Start Material to process

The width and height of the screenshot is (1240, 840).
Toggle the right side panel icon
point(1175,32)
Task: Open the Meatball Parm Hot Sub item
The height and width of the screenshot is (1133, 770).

End Material to process

* The problem: Pull out each line of the material above that contains the string "width".

* Complete output:
The width and height of the screenshot is (1240, 840).
The height and width of the screenshot is (1133, 770).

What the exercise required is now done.